----- RECORDED INFORMATION

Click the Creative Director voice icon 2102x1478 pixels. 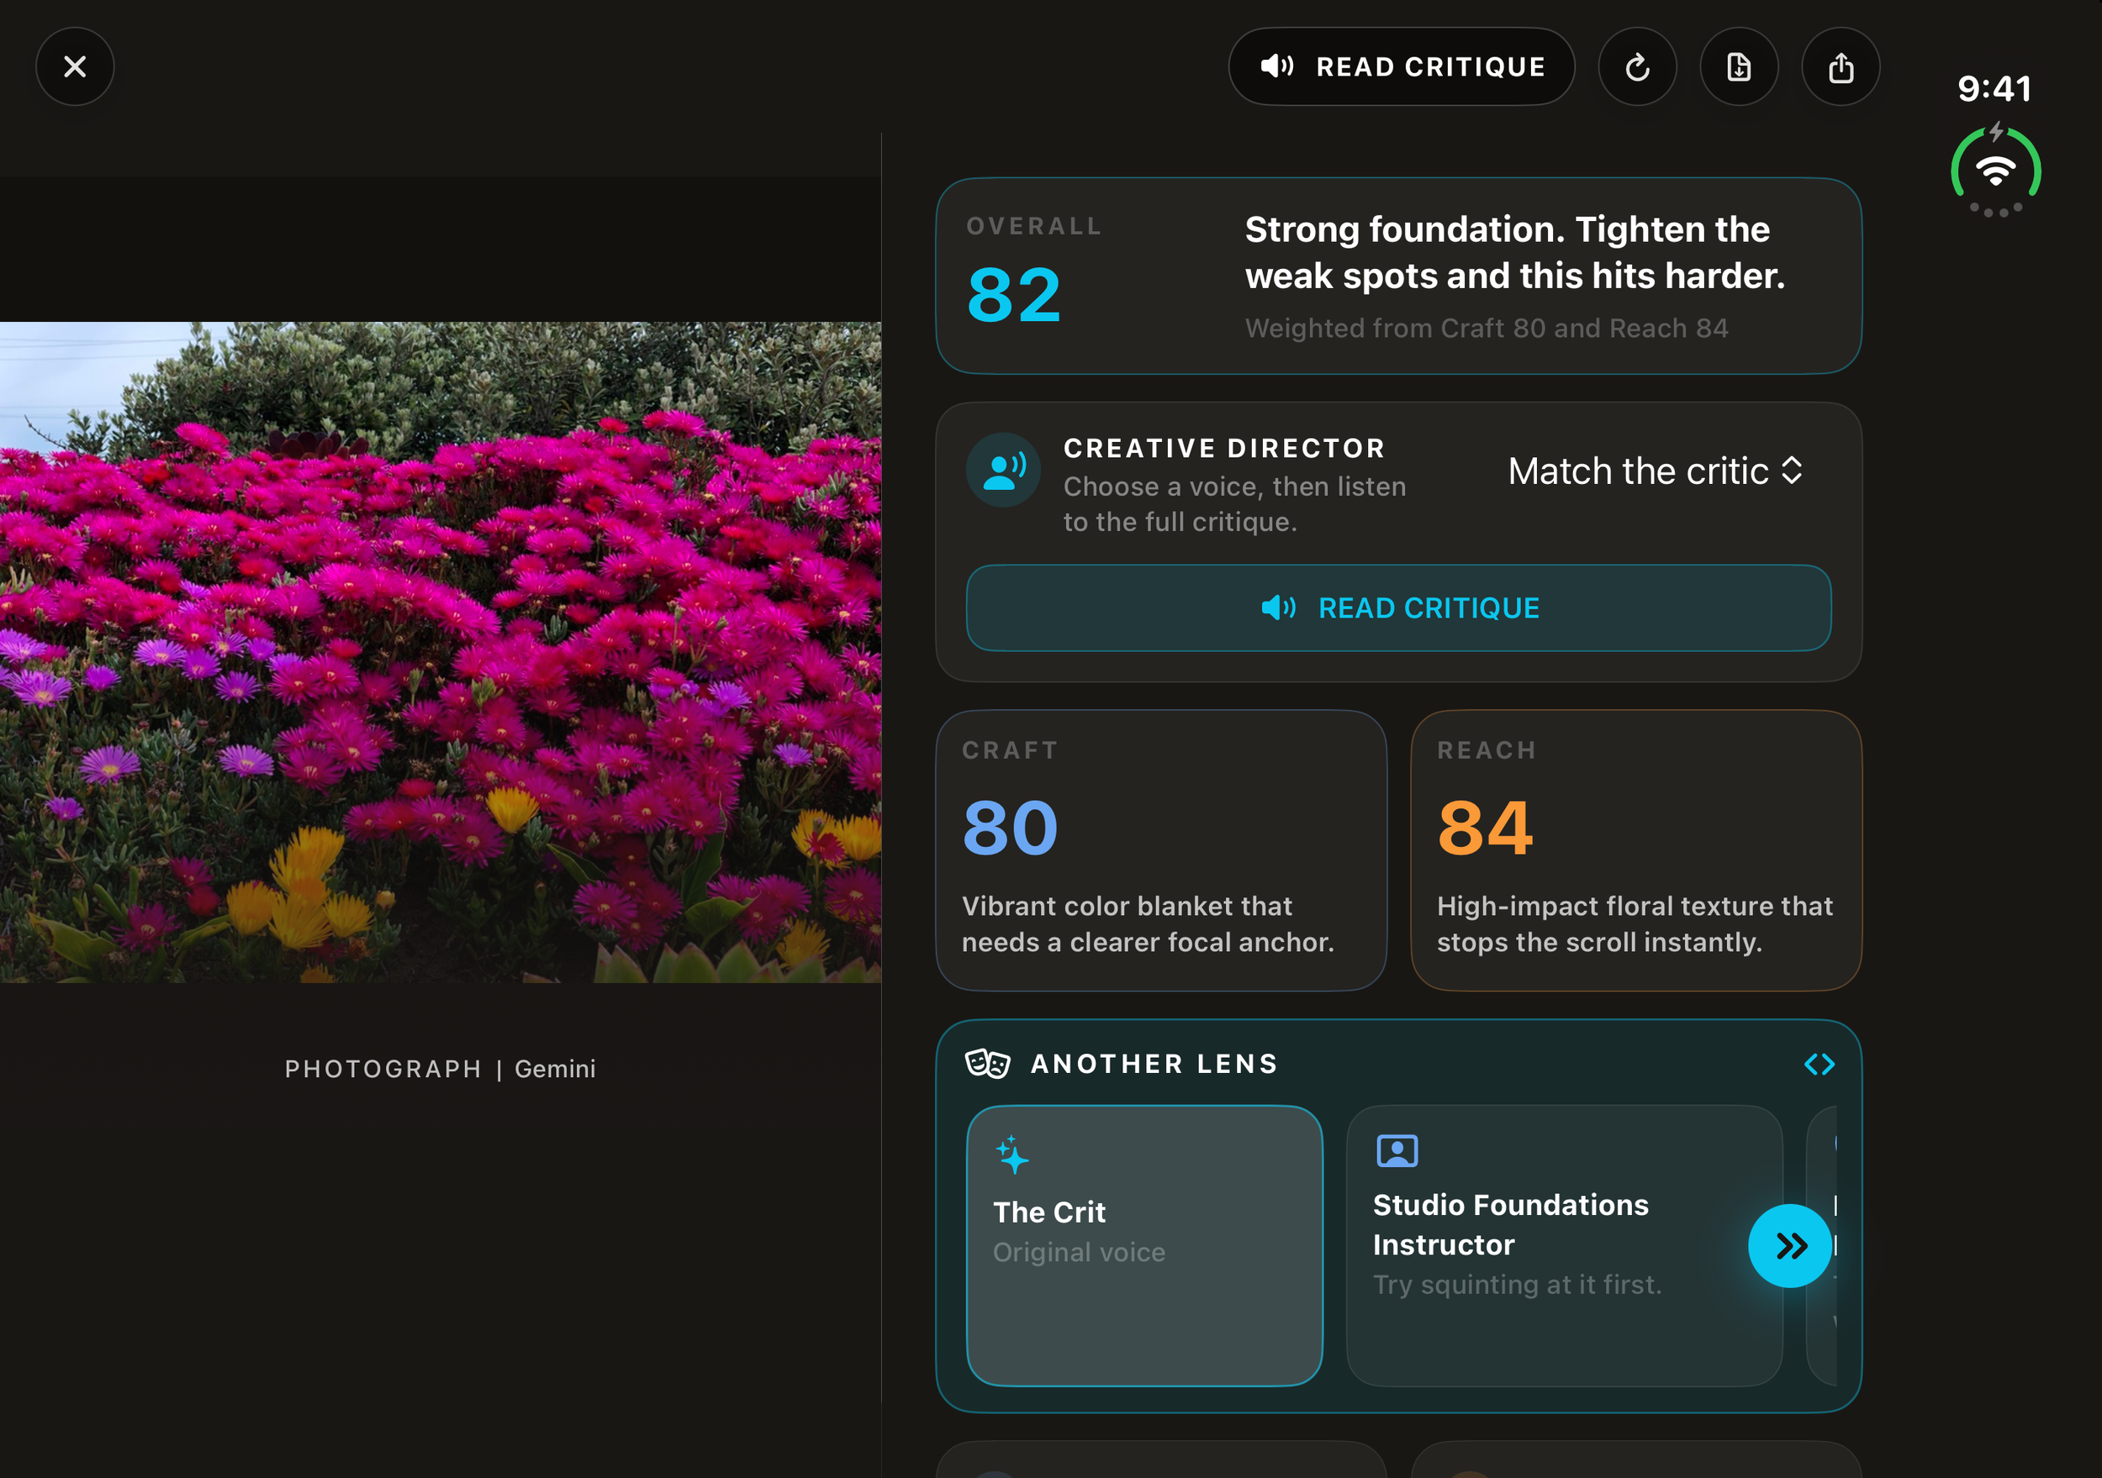[x=1003, y=470]
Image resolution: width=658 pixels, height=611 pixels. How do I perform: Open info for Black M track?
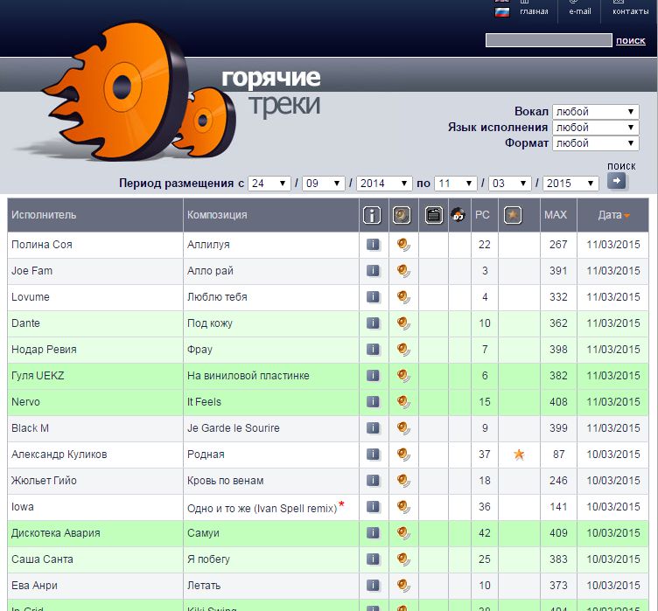(373, 428)
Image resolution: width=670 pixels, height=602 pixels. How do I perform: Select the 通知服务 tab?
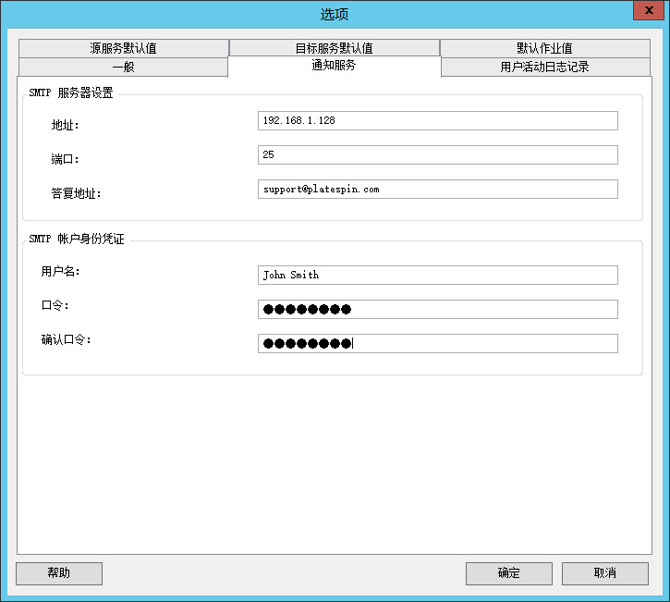334,66
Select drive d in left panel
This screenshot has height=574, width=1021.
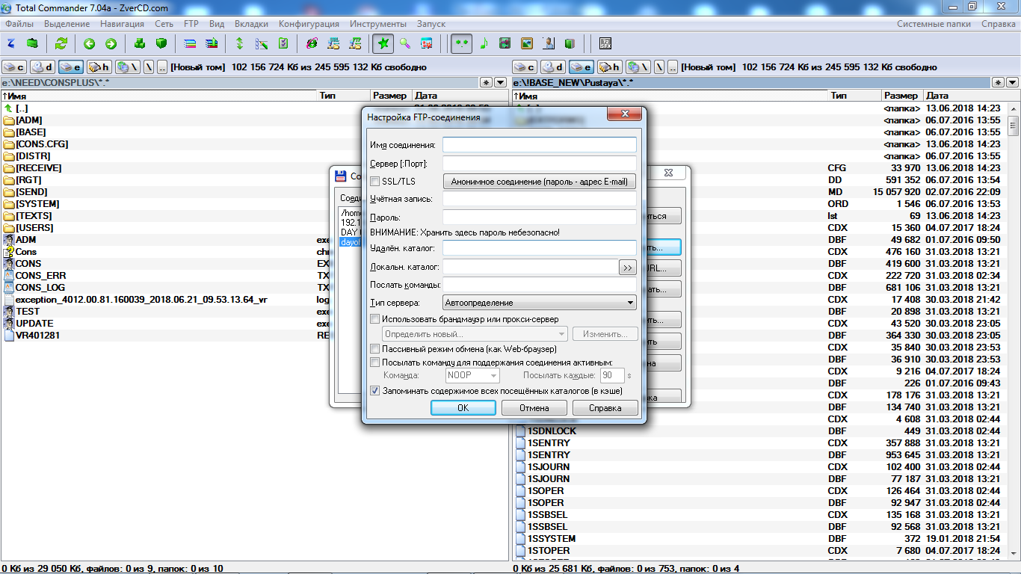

----------

■ HOW TO COMPLETE THIS TASK:
No pictures should appear in the answer, which is to be the lines from the line with "Image resolution: width=670" through the end of the records above, restated exactly.

■ ANSWER TO THIS PROBLEM:
Image resolution: width=670 pixels, height=602 pixels. How do I perform: Select the 通知服务 tab?
334,66
Select drive d in left panel
This screenshot has height=574, width=1021.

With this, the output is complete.